**Requirement**
Write out every line of text in the records below as a JSON list of strings, one string per line. Skip blank lines and leave out the pictures.

**Materials provided**
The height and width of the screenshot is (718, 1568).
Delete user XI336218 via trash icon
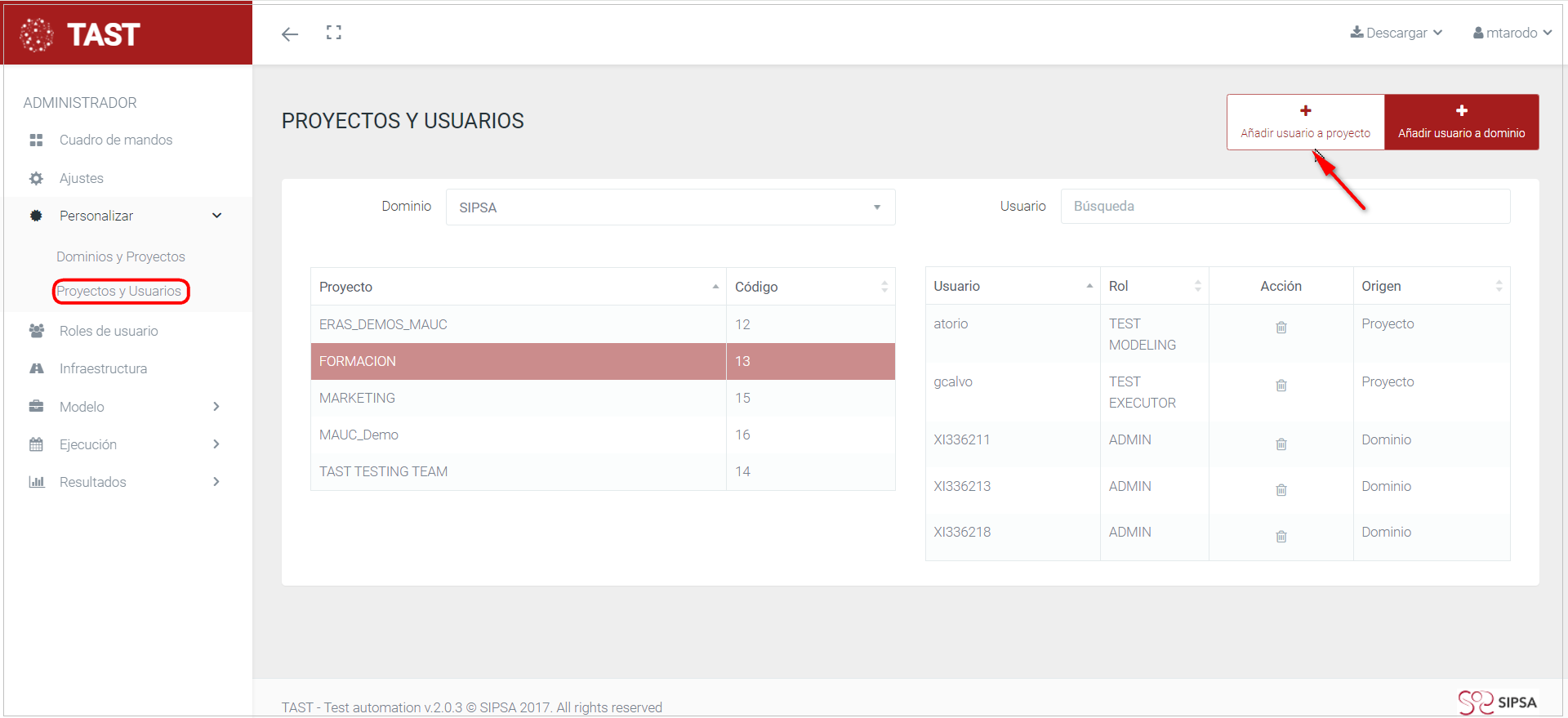[1281, 537]
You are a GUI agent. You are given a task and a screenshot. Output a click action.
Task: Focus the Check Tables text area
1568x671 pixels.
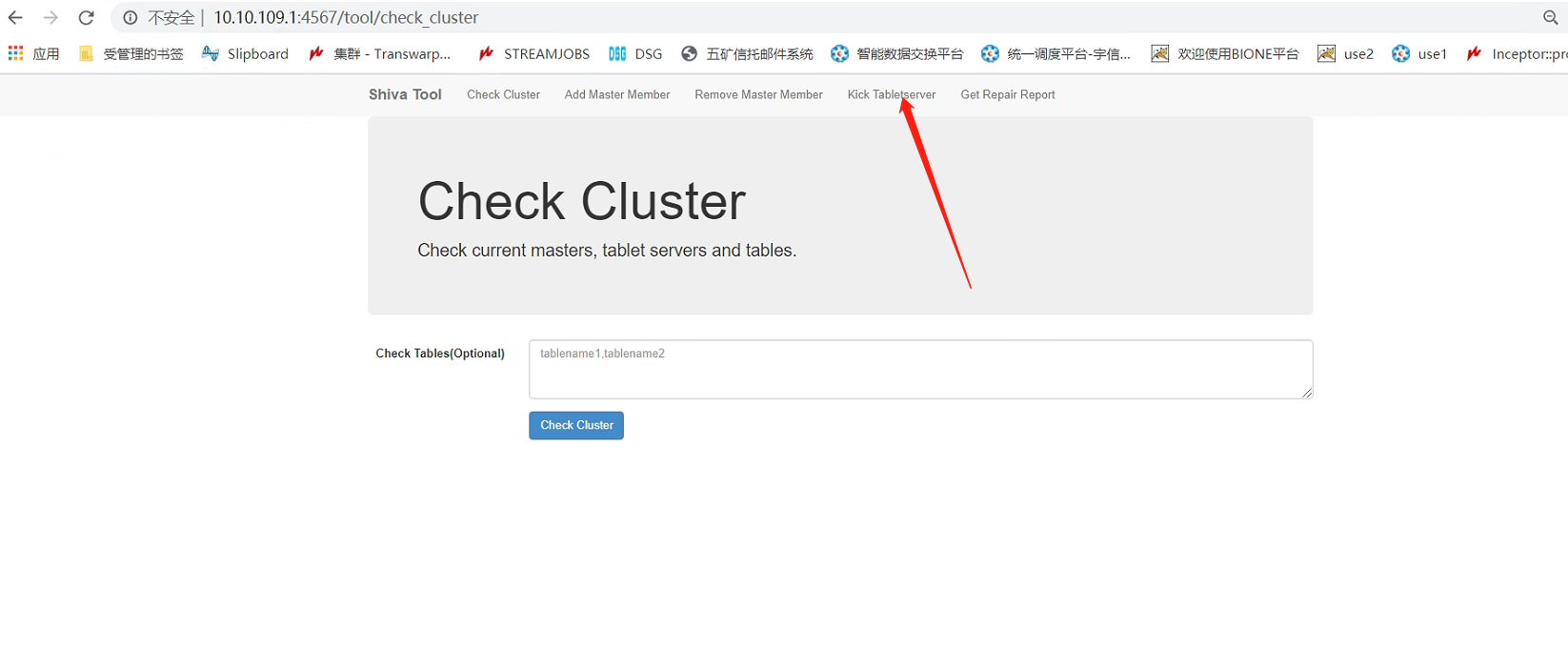[x=920, y=369]
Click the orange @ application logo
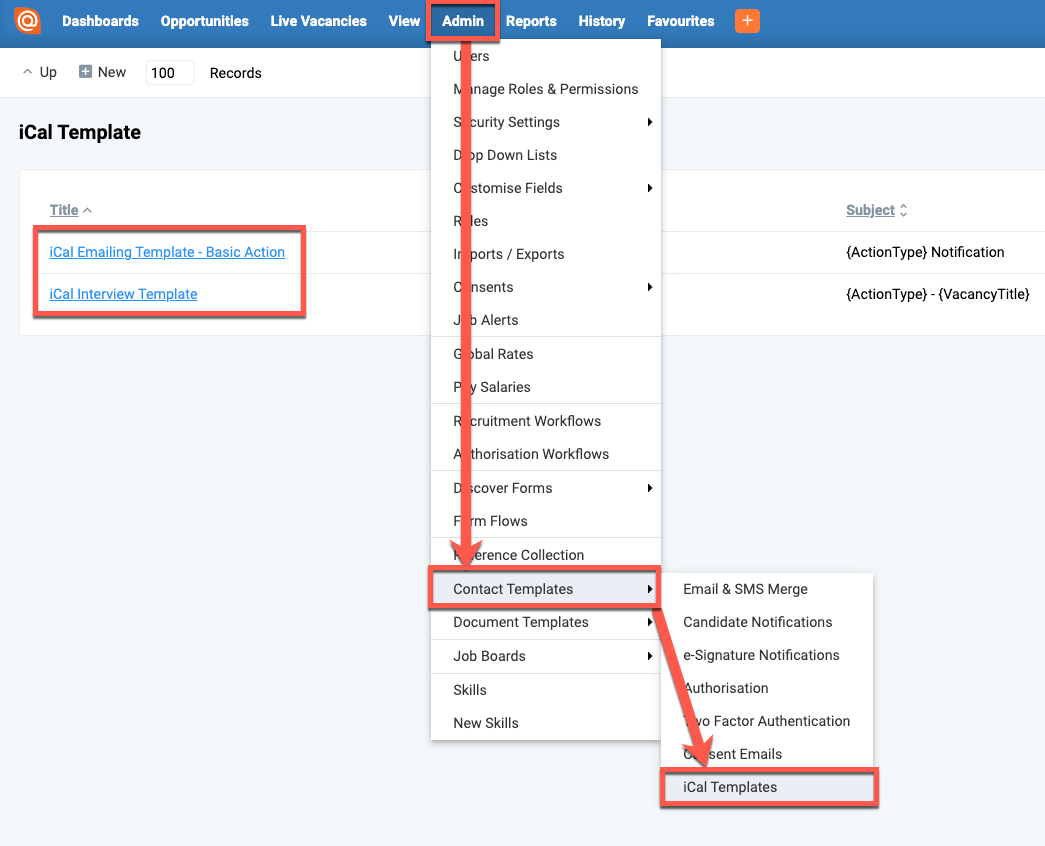Screen dimensions: 1045x846 [x=27, y=20]
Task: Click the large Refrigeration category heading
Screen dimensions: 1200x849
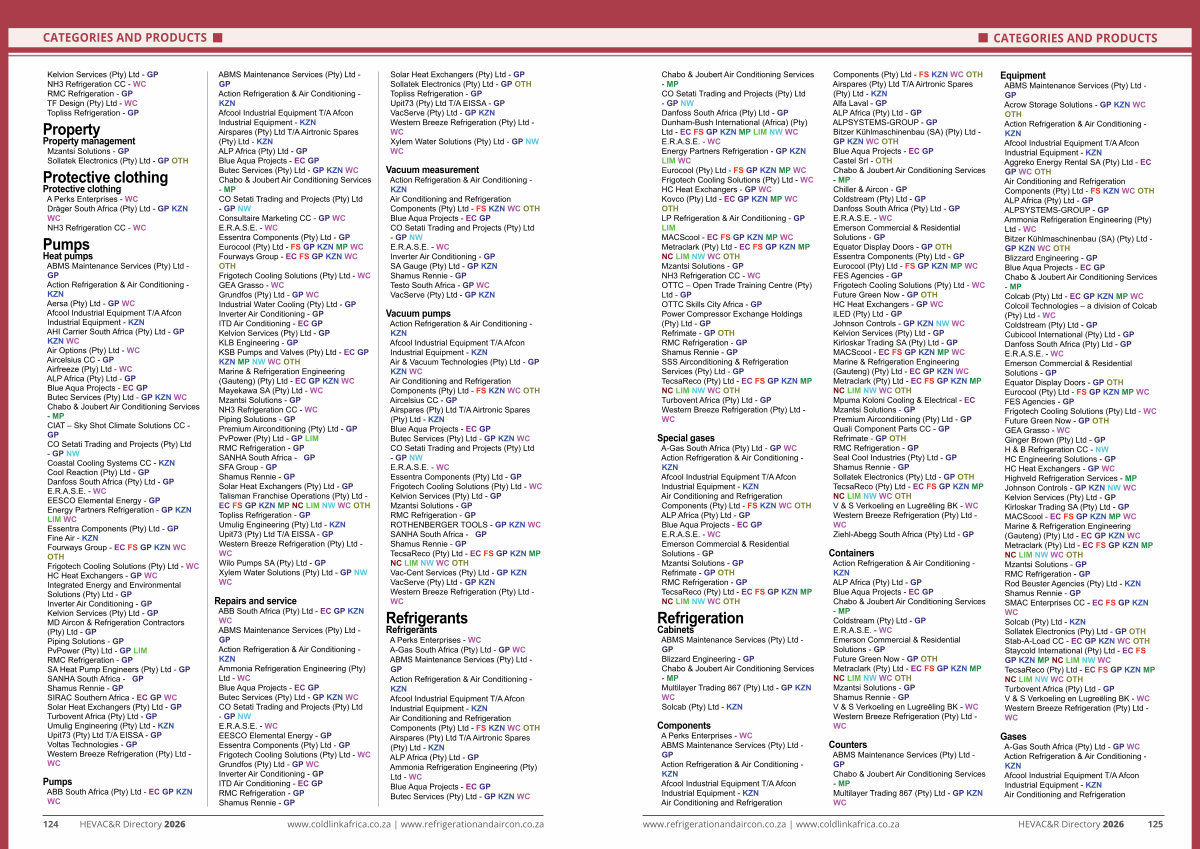Action: [x=700, y=617]
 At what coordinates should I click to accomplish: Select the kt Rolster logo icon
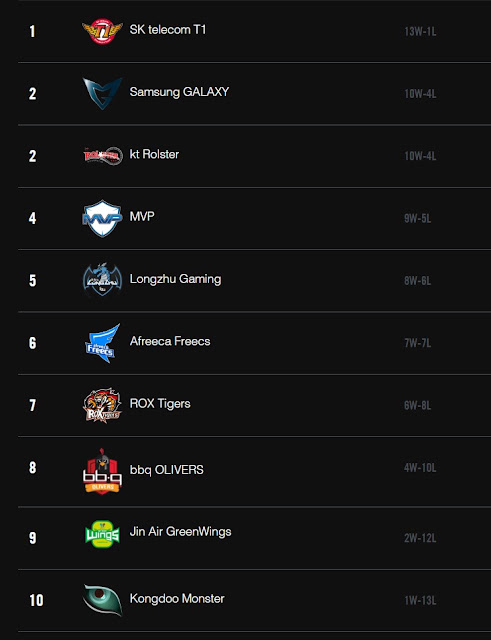point(102,156)
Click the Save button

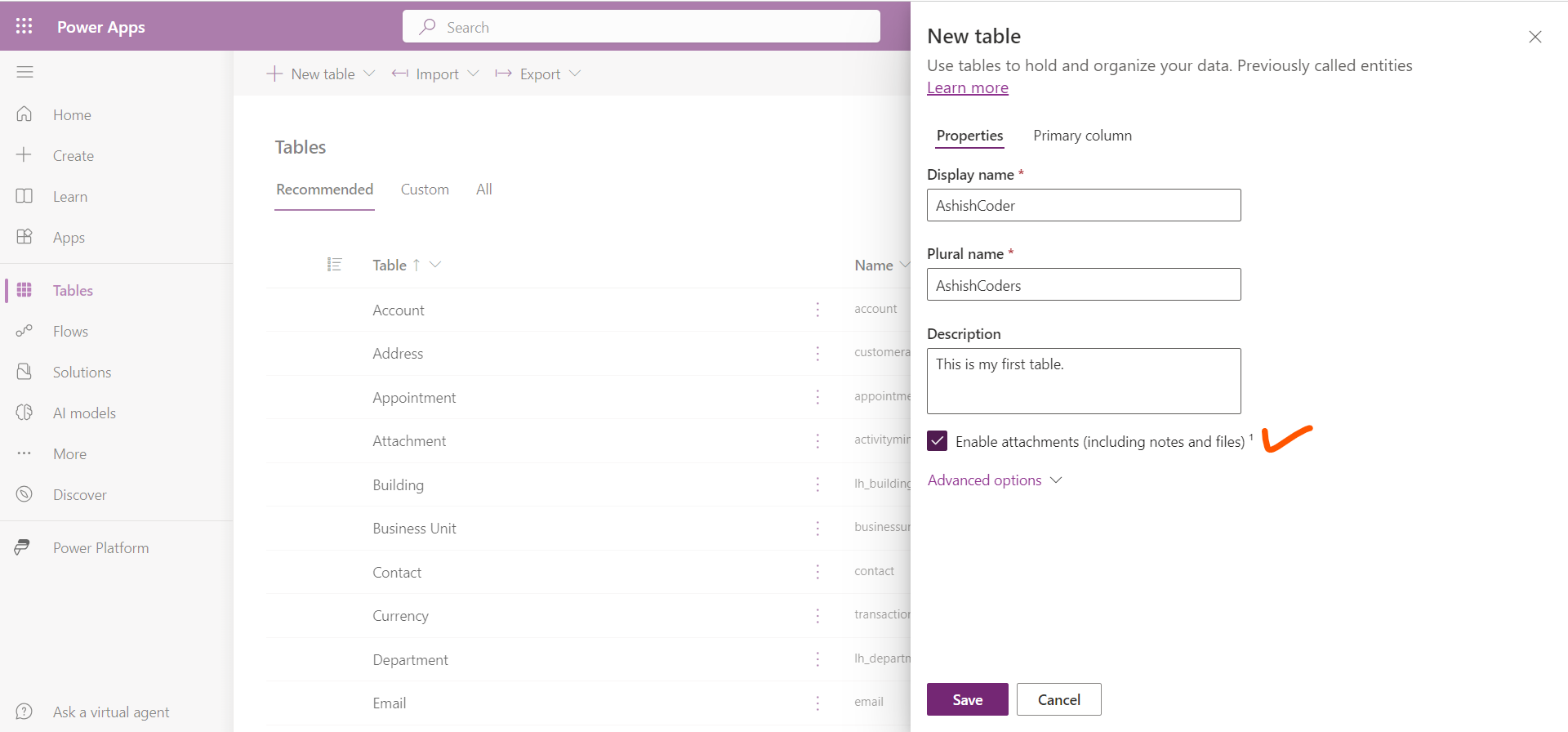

**Solved problem**
[
  "The height and width of the screenshot is (718, 1568).",
  "Delete user XI336218 via trash icon",
  "[1281, 537]",
  "You are a GUI agent. You are given a task and a screenshot. Output a click action.",
  "Task: Focus the Check Tables text area",
  "1568x671 pixels.",
  "[x=920, y=369]",
  "Click the orange @ application logo",
  "Screen dimensions: 1045x846 [x=27, y=20]",
  "Task: Click the large Refrigeration category heading",
  "Screen dimensions: 1200x849",
  "Action: [x=700, y=617]",
  " At what coordinates should I click to accomplish: Select the kt Rolster logo icon",
  "point(102,156)",
  "Click the Save button"
]